> **TEXTE FOURNI**
Aller au contenu principal

Décisions | Chambre pénale de recours

1 resultats
P/7018/2024

ACPR/825/2024 du 07.11.2024 sur OMP/19861/2024 ( MP ) , REJETE

Descripteurs : DÉFENSE D'OFFICE;COMPLEXITÉ DE LA PROCÉDURE
Normes : CPP.132

république et

canton de Genève

POUVOIR JUDICIAIRE

P/7018/2024 ACPR/825/2024

COUR DE JUSTICE

Chambre pénale de recours

Arrêt du jeudi 7 novembre 2024

 

Entre

A______, domiciliée ______ [GE], agissant en personne,

recourante,

 

contre l'ordonnance de refus de nomination d'avocat d'office rendue le 17 septembre 2024 par le Ministère public,

 

et

LE MINISTÈRE PUBLIC de la République et canton de Genève, route de Chancy 6B, 1213 Petit-Lancy - case postale 3565, 1211 Genève 3,

intimé.


EN FAIT :

A. Par acte expédié le 5 octobre 2024, mis en conformité le 25 suivant sur demande de la Chambre de céans, A______ recourt contre l'ordonnance du 17 septembre 2024, notifiée le 2 octobre 2024, par laquelle le Ministère public a refusé de lui nommer un avocat d'office.

> **DONNÉES FOURNIES**
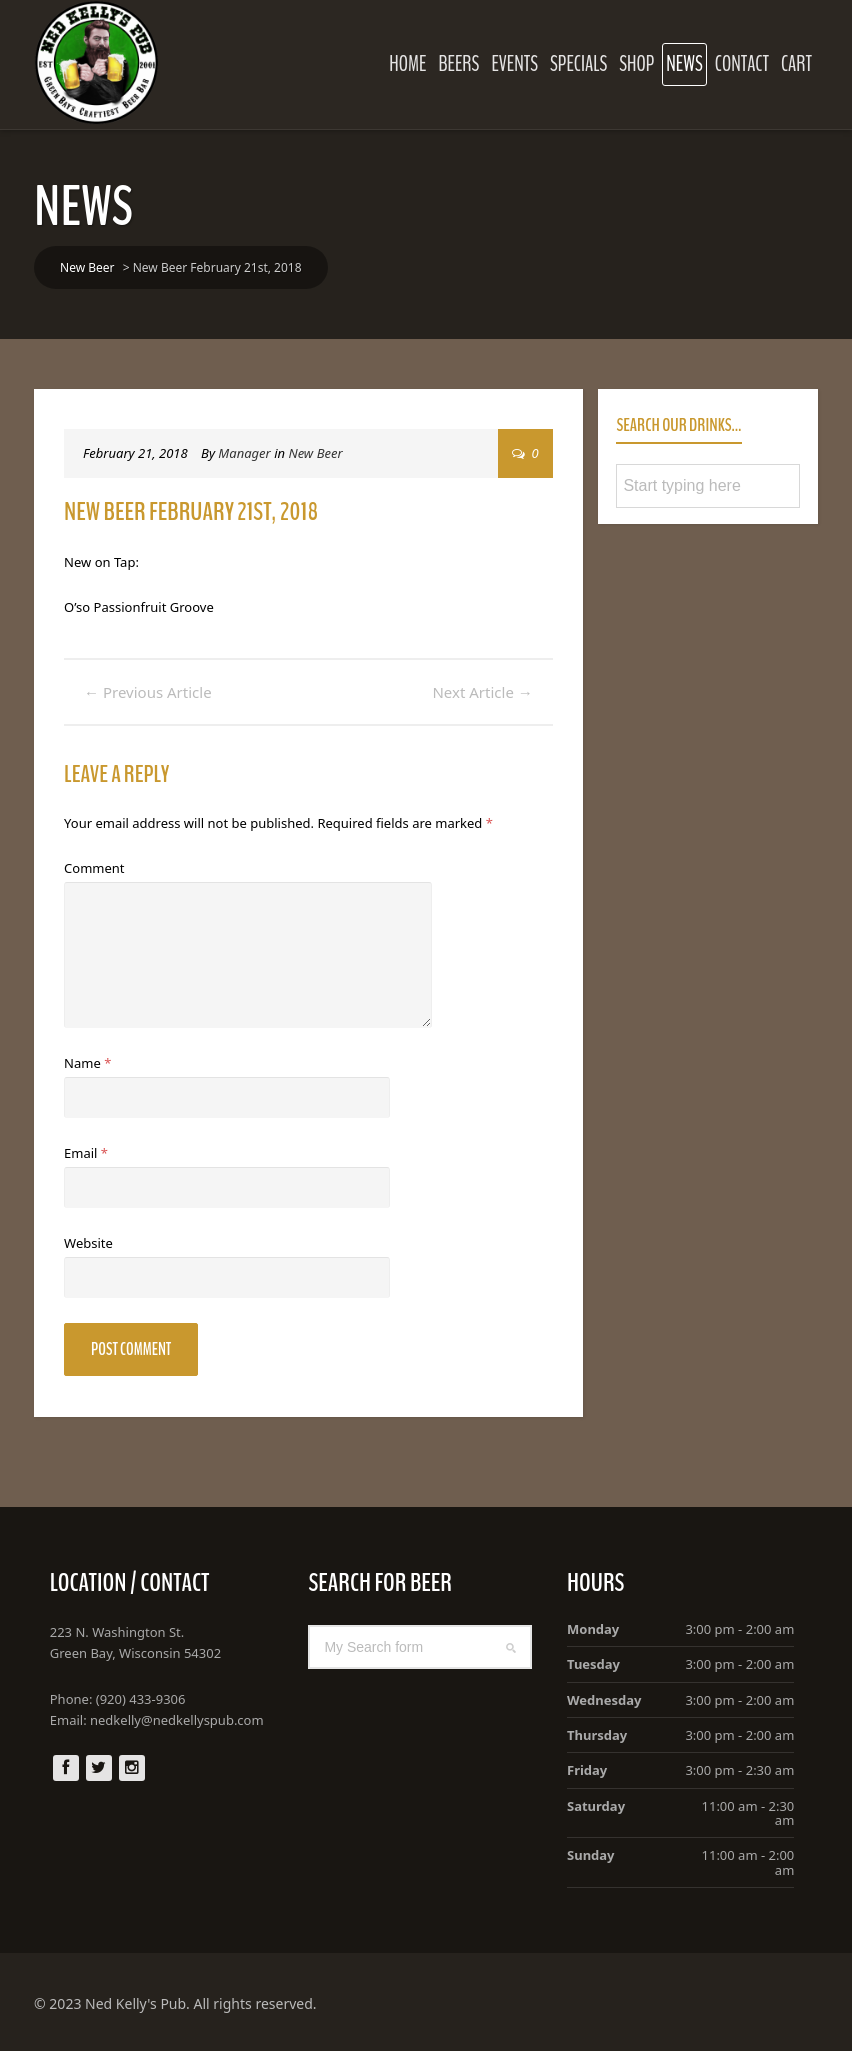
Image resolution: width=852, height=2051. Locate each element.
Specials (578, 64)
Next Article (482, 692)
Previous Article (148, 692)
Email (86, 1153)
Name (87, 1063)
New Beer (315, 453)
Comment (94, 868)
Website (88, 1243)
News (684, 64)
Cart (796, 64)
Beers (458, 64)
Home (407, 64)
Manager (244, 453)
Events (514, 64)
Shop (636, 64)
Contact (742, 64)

* * *

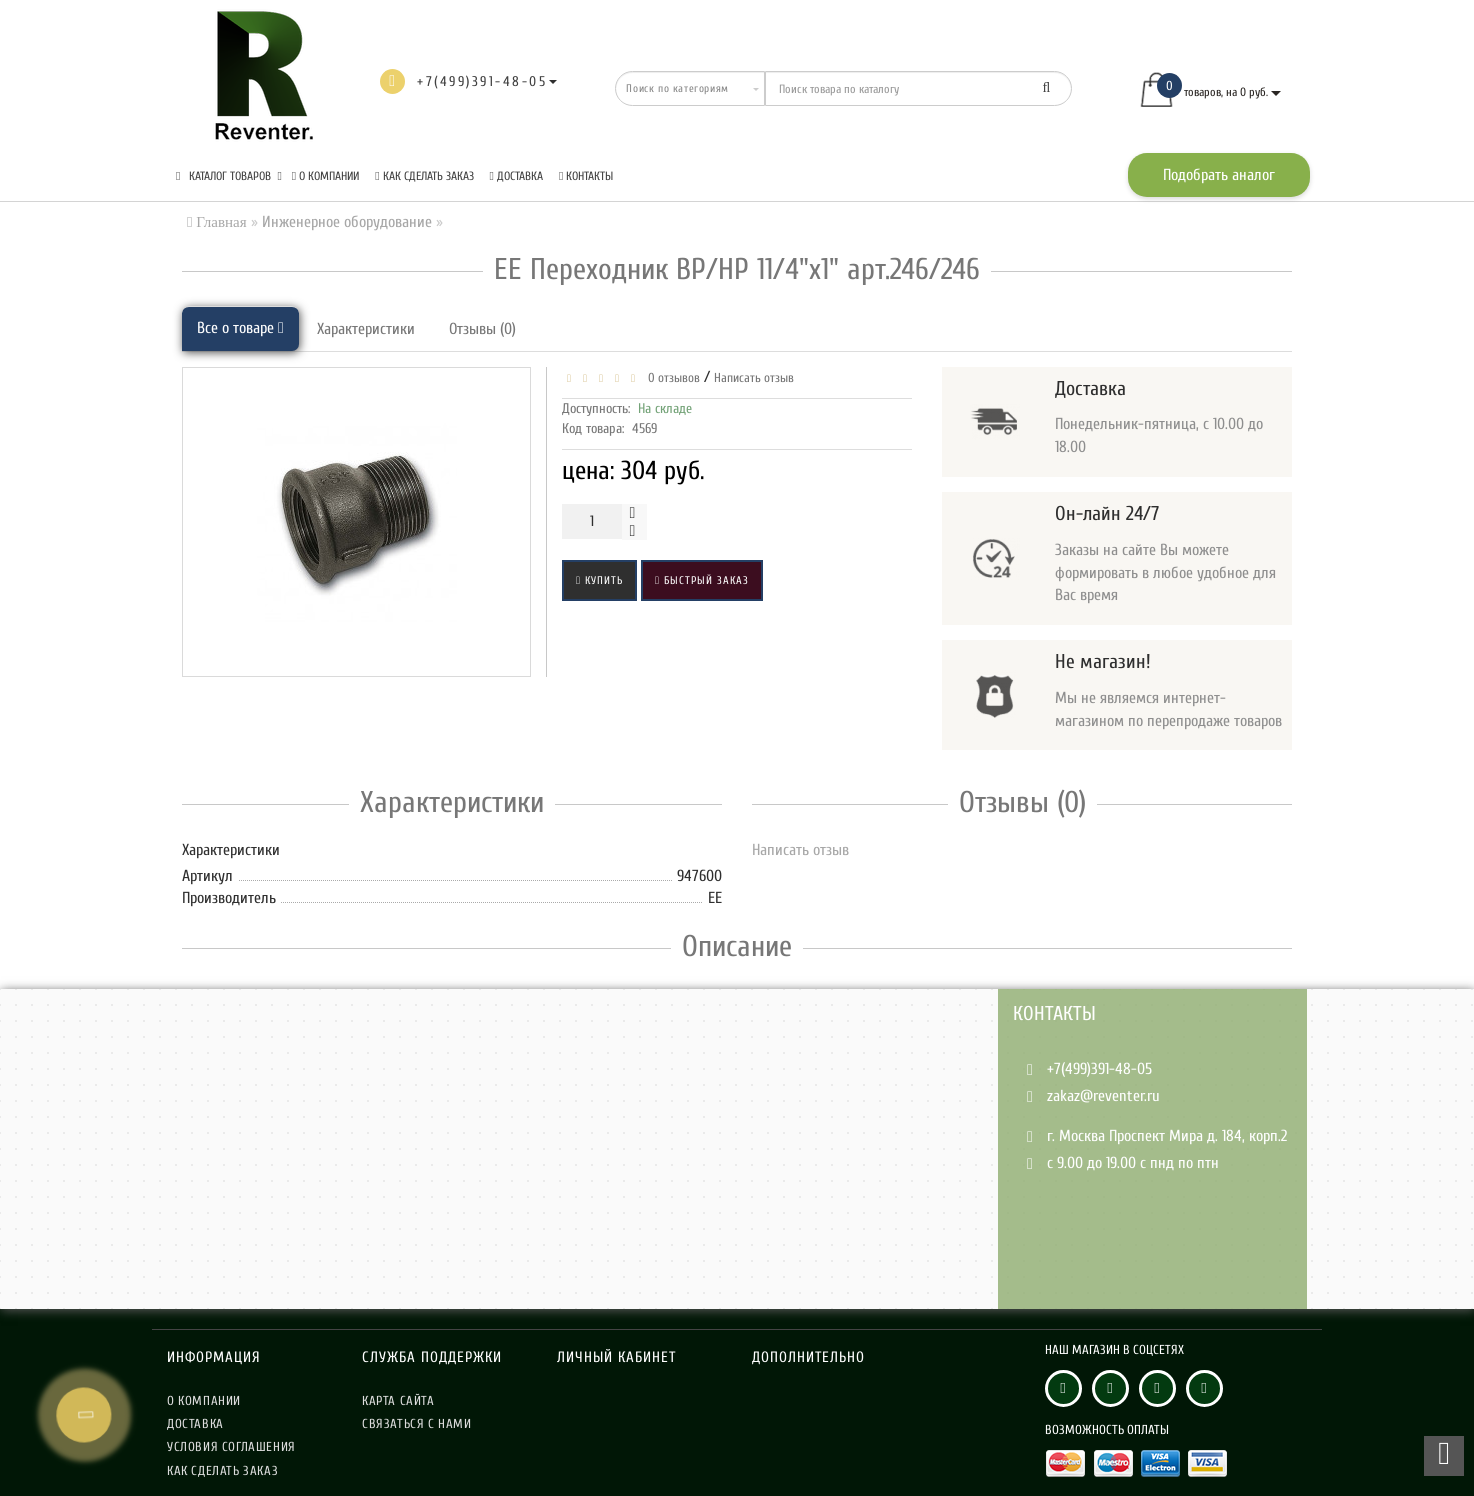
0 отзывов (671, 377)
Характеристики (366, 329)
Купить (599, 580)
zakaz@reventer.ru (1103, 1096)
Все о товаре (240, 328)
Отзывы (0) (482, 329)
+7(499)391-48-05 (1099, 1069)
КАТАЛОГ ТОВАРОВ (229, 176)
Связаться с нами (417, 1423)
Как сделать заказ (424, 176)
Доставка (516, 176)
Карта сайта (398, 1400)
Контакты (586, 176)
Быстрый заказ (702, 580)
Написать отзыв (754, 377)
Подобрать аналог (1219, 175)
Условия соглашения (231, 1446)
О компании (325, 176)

==

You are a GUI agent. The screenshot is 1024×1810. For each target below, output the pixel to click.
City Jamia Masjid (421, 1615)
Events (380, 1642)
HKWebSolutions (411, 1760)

> **TRAVAIL DEMANDÉ**
**a)** Relevez toutes les références de dossier de la forme lettres/numéro/année qui figurent dans l'arrêt, chacune une seule fois.
**b)** Dans le listing, remplacez « Article » par « Post » en commençant à la ligne qui contient « Image resolution: width=852, height=2051. » et en vous arrêtant après celle qui contient « Shop (636, 64) », puis redonnez uniquement ces lignes.
L'arrêt et le listing n'ont aucun lien entre eux.

> **CORRIGÉ COMPLET**
**a)**
P/7018/2024
ACPR/825/2024
OMP/19861/2024

**b)**
Image resolution: width=852, height=2051. Locate each element.
Specials (578, 64)
Next Post (482, 692)
Previous Post (148, 692)
Email (86, 1153)
Name (87, 1063)
New Beer (315, 453)
Comment (94, 868)
Website (88, 1243)
News (684, 64)
Cart (796, 64)
Beers (458, 64)
Home (407, 64)
Manager (244, 453)
Events (514, 64)
Shop (636, 64)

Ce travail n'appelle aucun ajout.